Bagi kita, secara simbolik kita maknai sebagai hijrahnya kita dari suasana mencekam atau keburukan (Mekkah) menuju pada suasana kebaikan (Madinah).  Kebaikan sebagai susana yang dituju dari hijrah tersebut akan menjadi kabar gembira (kebaikan) bagi orang lain sehingga orang lainpun berlomba-lomba berhijrah pada kebaikan (fastabiqul khairat).  Konsekuensinya adalah hijrah membawa kita pada kualitas keimanan yang terus meningkat.

Hijrah ini merupakan tindakan aktif yang dilakukan secara terus-menerus atau kontinyu dalam historisitas kemanusiaan kita.  Untuk itu, membutuhkan suatu prosedur atau mekanisme untuk hijrah.  Prosedur atau mekanisme itulah yang kita kenal dengan amar makruf nahi mungkar (menyeru kebaikan, mencegah kemungkaran).  Jika merujuk pada dakwah Rasulullah, beliau selalu menunjukkan keteladanan yakni ajakan kebaikan dengan melakukan langsung kebaikan-kebaikan itu.  Artinya amar makruf nahi mungkar bukan berarti bertindak dengan kekerasan terhadap orang lain, namun penekannya adalah pada diri kita sendiri untuk berbuat baik sehingga menjadi teladan bagi orang lain.
----------
> [Tantangan 1]: Nyatakan baris data mulai dari baris paling awal sampai baris yang memuat "[x=307, y=36]" (keduanya termasuk) sebagai daftar JSON berisi string, satu string untuk tiap baris, dengan baris kosong dilewati.
Teks di atas dan baris data merupakan bahan yang berdiri sendiri-sendiri.

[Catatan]
----------
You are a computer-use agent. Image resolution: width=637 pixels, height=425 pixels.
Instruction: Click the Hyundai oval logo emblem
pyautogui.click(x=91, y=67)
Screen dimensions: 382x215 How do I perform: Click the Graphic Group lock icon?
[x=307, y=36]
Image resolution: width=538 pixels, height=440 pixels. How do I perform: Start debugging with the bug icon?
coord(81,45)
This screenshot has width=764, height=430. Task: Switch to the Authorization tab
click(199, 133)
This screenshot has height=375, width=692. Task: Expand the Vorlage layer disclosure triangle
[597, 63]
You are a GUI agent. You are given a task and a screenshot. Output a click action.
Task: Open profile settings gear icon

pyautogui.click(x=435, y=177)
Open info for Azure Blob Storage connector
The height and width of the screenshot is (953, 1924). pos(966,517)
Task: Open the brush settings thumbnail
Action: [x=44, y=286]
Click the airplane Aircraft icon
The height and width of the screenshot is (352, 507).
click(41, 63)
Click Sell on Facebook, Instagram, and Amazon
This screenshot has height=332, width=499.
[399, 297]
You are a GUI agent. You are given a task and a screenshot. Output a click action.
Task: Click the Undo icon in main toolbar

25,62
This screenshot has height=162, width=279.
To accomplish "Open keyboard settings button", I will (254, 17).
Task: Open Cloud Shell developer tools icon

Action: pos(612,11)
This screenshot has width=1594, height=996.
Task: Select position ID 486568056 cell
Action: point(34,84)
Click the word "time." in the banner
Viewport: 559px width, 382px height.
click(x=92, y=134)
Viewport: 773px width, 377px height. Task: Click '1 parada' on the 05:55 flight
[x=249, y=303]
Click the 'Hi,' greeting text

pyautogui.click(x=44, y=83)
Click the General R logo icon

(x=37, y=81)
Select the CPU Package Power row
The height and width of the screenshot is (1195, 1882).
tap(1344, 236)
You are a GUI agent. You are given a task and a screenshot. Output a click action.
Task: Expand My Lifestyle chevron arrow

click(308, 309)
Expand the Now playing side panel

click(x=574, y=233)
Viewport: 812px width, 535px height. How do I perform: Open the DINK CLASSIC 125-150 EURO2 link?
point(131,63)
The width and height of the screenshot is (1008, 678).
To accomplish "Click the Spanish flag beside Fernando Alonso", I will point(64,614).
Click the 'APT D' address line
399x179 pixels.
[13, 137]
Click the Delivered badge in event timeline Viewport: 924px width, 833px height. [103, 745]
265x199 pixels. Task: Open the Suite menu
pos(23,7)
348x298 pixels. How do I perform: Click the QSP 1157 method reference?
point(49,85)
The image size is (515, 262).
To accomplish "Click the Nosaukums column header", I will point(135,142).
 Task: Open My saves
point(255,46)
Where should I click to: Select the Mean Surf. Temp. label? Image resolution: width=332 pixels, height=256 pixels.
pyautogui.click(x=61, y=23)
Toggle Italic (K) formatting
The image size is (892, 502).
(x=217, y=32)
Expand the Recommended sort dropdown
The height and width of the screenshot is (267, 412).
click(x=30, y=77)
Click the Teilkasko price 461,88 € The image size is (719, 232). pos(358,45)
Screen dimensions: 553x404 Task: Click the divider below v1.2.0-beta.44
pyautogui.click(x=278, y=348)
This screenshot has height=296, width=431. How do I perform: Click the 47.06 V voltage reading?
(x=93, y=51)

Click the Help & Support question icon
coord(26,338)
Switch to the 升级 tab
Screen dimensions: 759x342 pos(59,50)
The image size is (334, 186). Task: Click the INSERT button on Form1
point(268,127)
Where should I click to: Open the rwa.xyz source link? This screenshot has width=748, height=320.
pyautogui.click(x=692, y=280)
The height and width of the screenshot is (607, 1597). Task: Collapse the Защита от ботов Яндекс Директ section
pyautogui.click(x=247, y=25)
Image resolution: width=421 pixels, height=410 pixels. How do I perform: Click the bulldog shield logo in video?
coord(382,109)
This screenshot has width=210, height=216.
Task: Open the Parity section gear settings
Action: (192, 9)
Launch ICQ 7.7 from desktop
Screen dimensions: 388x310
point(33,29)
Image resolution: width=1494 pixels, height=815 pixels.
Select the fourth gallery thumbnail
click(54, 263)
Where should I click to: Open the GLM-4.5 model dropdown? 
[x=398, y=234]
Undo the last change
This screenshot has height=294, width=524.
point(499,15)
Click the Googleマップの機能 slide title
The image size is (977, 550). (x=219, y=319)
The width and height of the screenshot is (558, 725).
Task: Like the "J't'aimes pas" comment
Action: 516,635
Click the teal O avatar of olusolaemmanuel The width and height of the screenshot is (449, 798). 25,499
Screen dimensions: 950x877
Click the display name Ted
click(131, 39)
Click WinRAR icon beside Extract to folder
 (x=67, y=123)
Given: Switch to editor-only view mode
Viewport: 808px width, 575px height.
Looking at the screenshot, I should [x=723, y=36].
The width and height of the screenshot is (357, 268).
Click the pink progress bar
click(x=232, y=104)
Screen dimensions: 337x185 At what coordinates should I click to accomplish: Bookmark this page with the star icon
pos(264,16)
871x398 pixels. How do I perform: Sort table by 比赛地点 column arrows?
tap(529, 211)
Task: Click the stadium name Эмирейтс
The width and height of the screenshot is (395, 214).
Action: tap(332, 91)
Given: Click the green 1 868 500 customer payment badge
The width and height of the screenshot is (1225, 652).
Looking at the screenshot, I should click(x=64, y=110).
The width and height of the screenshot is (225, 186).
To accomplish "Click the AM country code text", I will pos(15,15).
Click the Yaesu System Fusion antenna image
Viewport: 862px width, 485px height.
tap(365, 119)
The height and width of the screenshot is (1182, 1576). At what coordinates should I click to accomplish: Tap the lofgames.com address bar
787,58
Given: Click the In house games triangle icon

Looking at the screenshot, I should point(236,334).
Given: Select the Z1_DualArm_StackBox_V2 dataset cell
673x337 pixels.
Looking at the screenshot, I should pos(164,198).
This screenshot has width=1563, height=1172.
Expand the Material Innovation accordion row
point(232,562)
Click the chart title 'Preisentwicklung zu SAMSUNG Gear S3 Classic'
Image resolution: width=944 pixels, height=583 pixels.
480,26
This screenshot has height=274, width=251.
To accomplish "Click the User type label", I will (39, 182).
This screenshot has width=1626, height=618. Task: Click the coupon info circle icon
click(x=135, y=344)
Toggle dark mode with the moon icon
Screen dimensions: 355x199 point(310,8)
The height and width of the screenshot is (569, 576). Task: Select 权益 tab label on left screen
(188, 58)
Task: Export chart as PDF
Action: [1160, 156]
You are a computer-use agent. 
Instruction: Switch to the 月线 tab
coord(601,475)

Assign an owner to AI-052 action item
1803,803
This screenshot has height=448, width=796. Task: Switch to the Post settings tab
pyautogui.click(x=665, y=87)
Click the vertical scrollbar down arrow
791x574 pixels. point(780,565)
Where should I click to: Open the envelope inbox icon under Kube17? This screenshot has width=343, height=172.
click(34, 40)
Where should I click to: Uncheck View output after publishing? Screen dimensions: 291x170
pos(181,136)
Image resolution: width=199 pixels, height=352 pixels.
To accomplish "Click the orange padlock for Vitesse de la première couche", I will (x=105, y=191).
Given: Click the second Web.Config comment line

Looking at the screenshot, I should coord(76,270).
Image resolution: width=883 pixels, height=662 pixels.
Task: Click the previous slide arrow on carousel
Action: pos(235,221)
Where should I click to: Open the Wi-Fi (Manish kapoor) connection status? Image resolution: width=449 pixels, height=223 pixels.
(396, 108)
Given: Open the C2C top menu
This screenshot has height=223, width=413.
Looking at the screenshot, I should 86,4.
----------
> [Tantangan 2]: Ringkas teks tentang hijrah dalam dua kalimat.

> [Keluaran 1]:
[
  "You are a computer-use agent. Image resolution: width=637 pixels, height=425 pixels.",
  "Instruction: Click the Hyundai oval logo emblem",
  "pyautogui.click(x=91, y=67)",
  "Screen dimensions: 382x215 How do I perform: Click the Graphic Group lock icon?",
  "[x=307, y=36]"
]

> [Keluaran 2]: Hijrah dimaknai secara simbolik sebagai perpindahan dari suasana mencekam atau keburukan menuju suasana kebaikan, yang mendorong orang lain berlomba-lomba dalam kebaikan dan membawa kualitas keimanan yang terus meningkat. Hijrah adalah tindakan aktif yang terus-menerus dengan mekanisme amar makruf nahi mungkar, yang bukan berarti bertindak dengan kekerasan terhadap orang lain, melainkan menekankan diri sendiri untuk berbuat baik sehingga menjadi teladan bagi orang lain.